# [Description of the task]
Please restate every line below exactly, without any pictures.

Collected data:

== Segment start ==

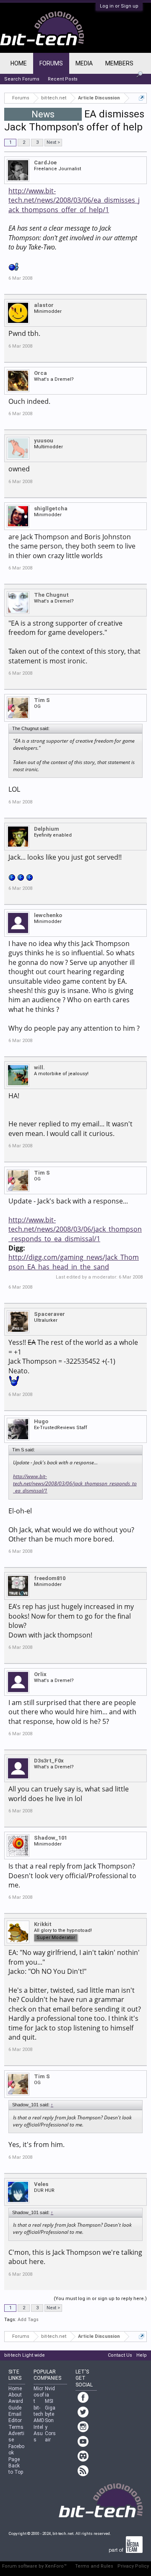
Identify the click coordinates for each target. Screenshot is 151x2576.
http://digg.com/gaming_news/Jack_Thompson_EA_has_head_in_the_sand (73, 1262)
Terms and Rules (94, 2566)
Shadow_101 (50, 1838)
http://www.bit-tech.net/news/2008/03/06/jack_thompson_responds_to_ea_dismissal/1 (75, 1229)
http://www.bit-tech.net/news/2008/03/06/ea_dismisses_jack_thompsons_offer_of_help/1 (74, 200)
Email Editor (15, 2417)
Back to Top (15, 2469)
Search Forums (21, 79)
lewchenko (48, 915)
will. (39, 1067)
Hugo (41, 1421)
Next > (53, 142)
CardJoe (45, 162)
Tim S (42, 700)
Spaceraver (49, 1314)
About (15, 2395)
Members (119, 63)
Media (84, 63)
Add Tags (28, 2319)
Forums (51, 63)
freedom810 (49, 1578)
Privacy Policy (133, 2566)
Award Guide (15, 2404)
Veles (41, 2184)
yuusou (43, 440)
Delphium (46, 829)
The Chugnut (51, 595)
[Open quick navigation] (141, 98)
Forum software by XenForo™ (34, 2566)
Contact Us (120, 2355)
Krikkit (43, 1924)
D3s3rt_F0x (49, 1760)
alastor (44, 305)
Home (18, 63)
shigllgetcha (51, 508)
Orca (40, 373)
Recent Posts (63, 79)
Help (141, 2355)
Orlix (40, 1674)
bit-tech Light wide (24, 2355)
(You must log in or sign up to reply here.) (100, 2298)
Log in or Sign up (119, 6)
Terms (15, 2427)
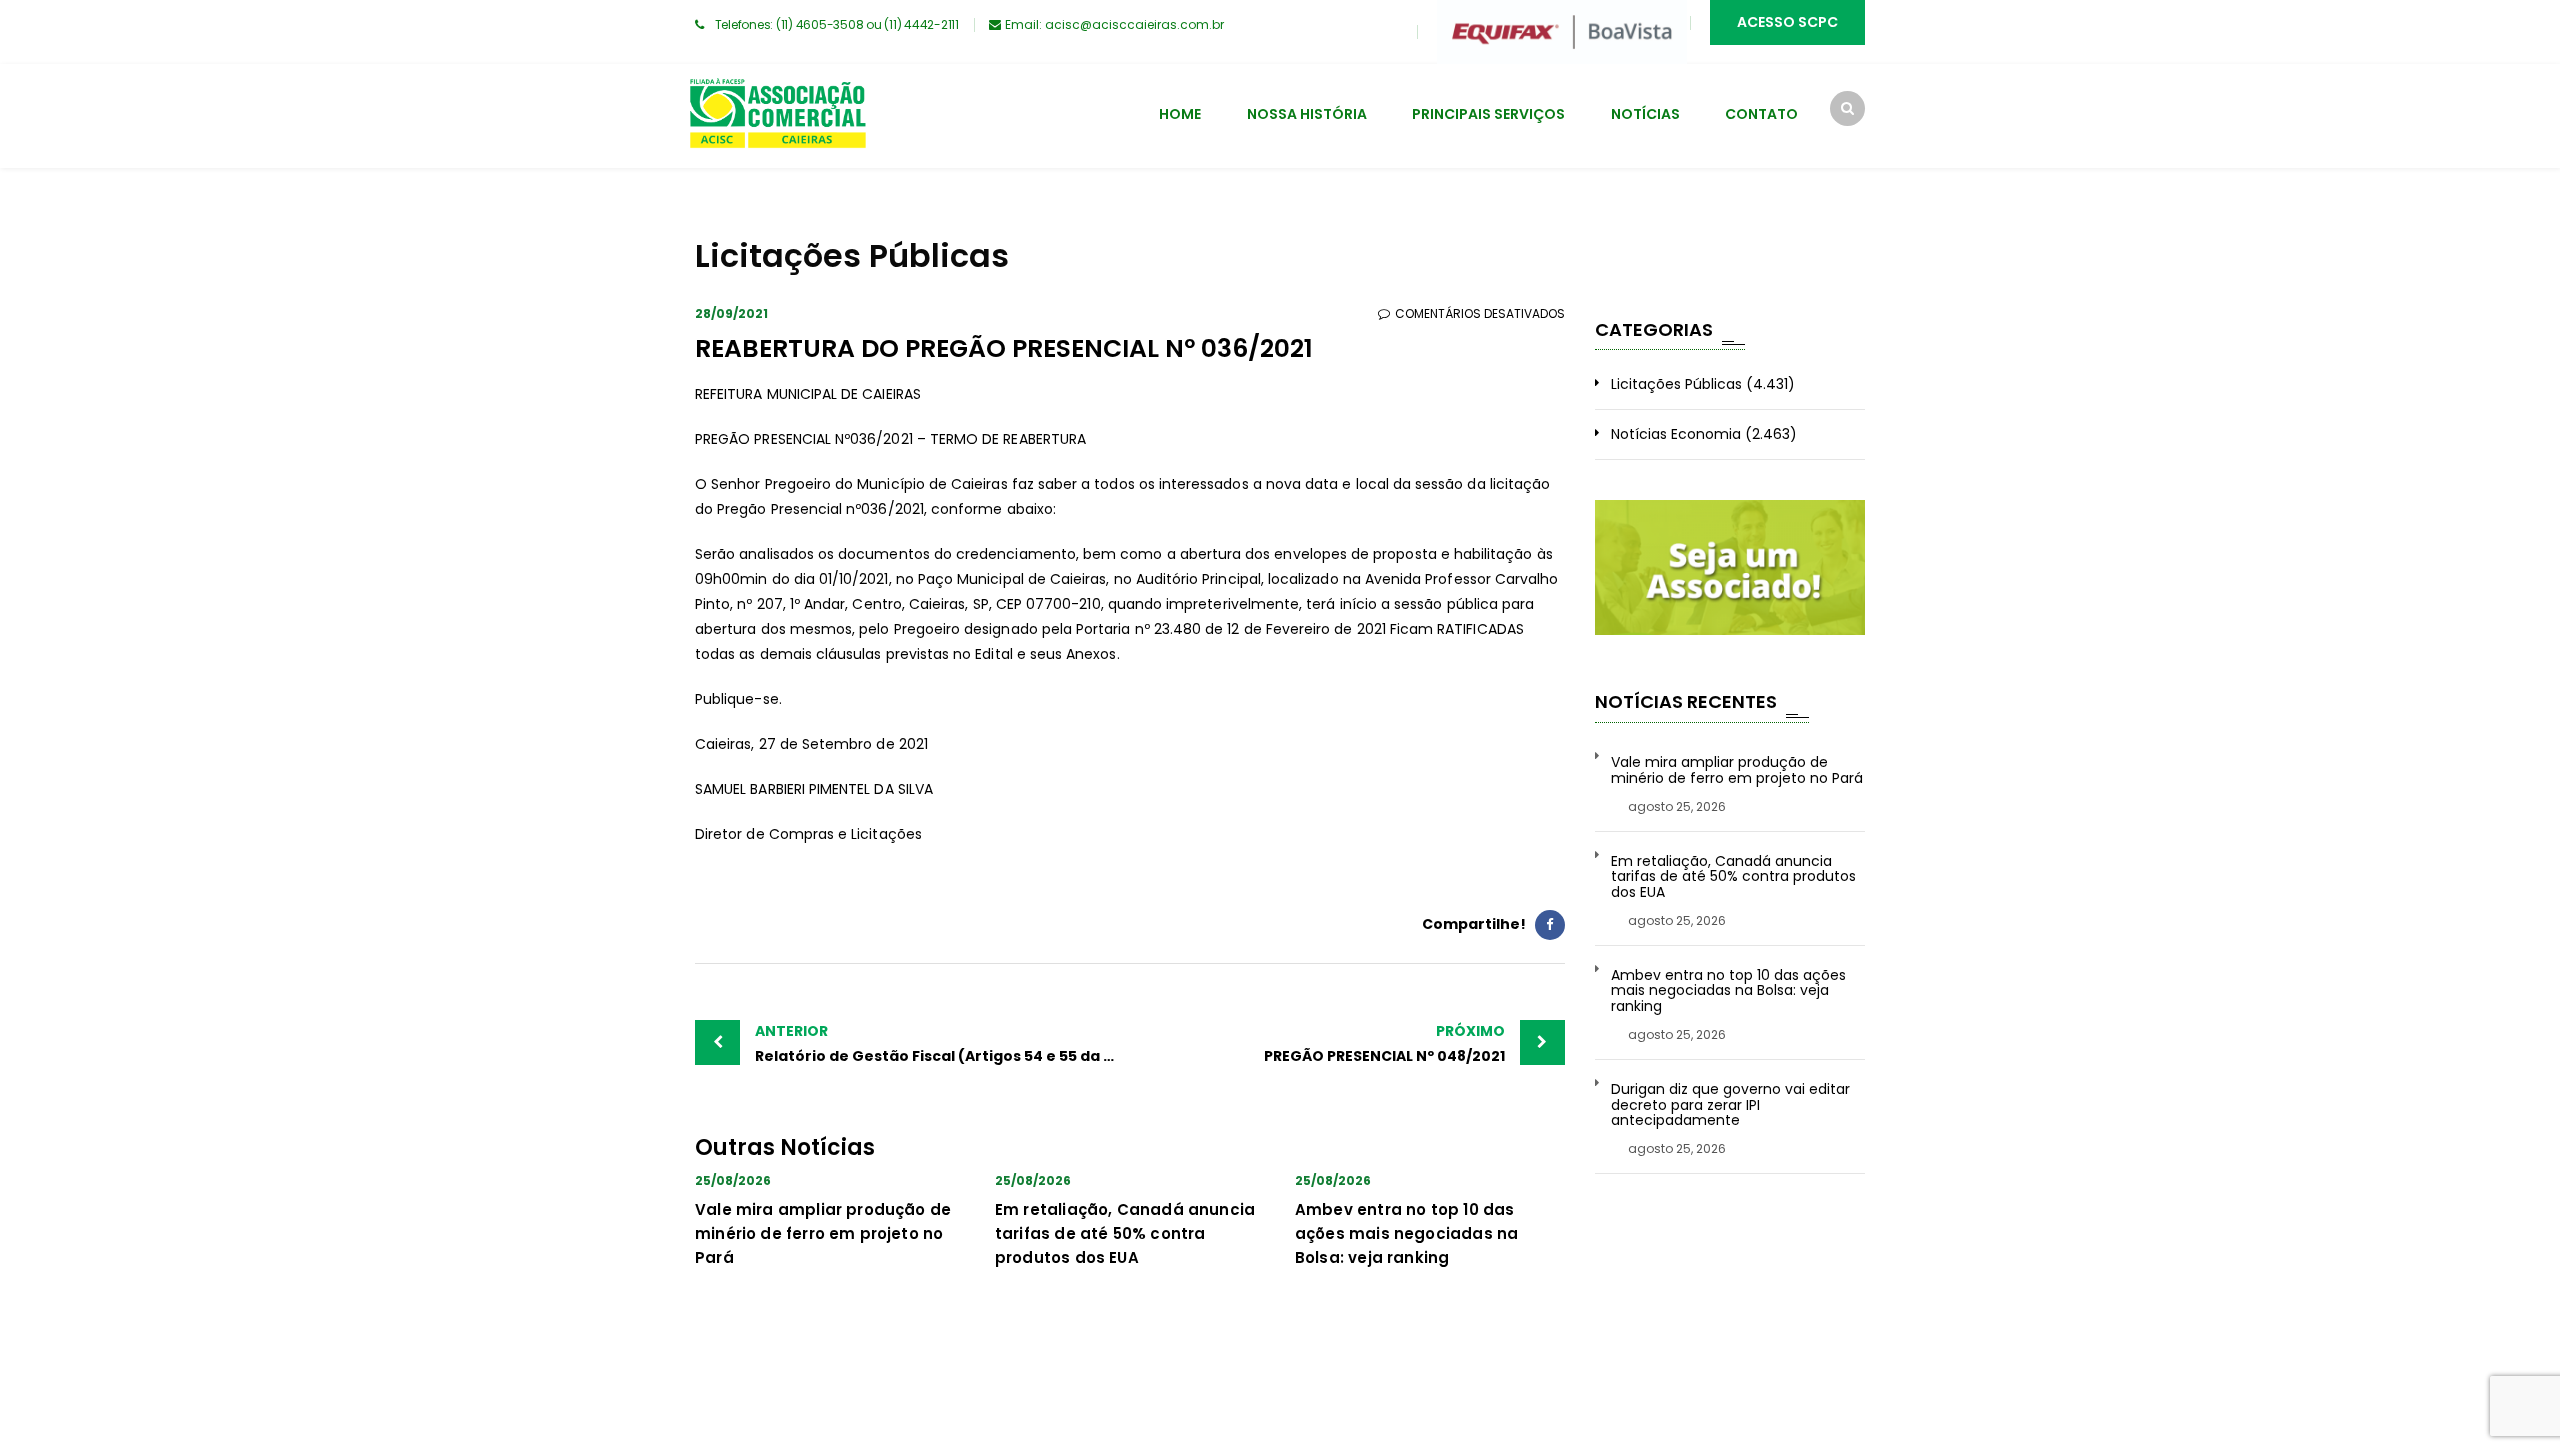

== Segment end ==

# [Solved exercise]
Identify the click coordinates for each target. Screenshot is 151x2576.
http://digg.com/gaming_news/Jack_Thompson_EA_has_head_in_the_sand (73, 1262)
Terms and Rules (94, 2566)
Shadow_101 (50, 1838)
http://www.bit-tech.net/news/2008/03/06/jack_thompson_responds_to_ea_dismissal/1 (75, 1229)
http://www.bit-tech.net/news/2008/03/06/ea_dismisses_jack_thompsons_offer_of_help/1 (74, 200)
Email Editor (15, 2417)
Back to Top (15, 2469)
Search Forums (21, 79)
lewchenko (48, 915)
will. (39, 1067)
Hugo (41, 1421)
Next > (53, 142)
CardJoe (45, 162)
Tim S (42, 700)
Spaceraver (49, 1314)
About (15, 2395)
Members (119, 63)
Media (84, 63)
Add Tags (28, 2319)
Forums (51, 63)
freedom810 (49, 1578)
Privacy Policy (133, 2566)
Award Guide (15, 2404)
Veles (41, 2184)
yuusou (43, 440)
Delphium (46, 829)
The Chugnut (51, 595)
[Open quick navigation] (141, 98)
Forum software by XenForo™ (34, 2566)
Contact Us (120, 2355)
Krikkit (43, 1924)
D3s3rt_F0x (49, 1760)
alastor (44, 305)
Home (18, 63)
shigllgetcha (51, 508)
Orca (40, 373)
Recent Posts (63, 79)
Help (141, 2355)
Orlix (40, 1674)
bit-tech Light wide (24, 2355)
(You must log in or sign up to reply here.) (100, 2298)
Log in or Sign up (119, 6)
Terms (15, 2427)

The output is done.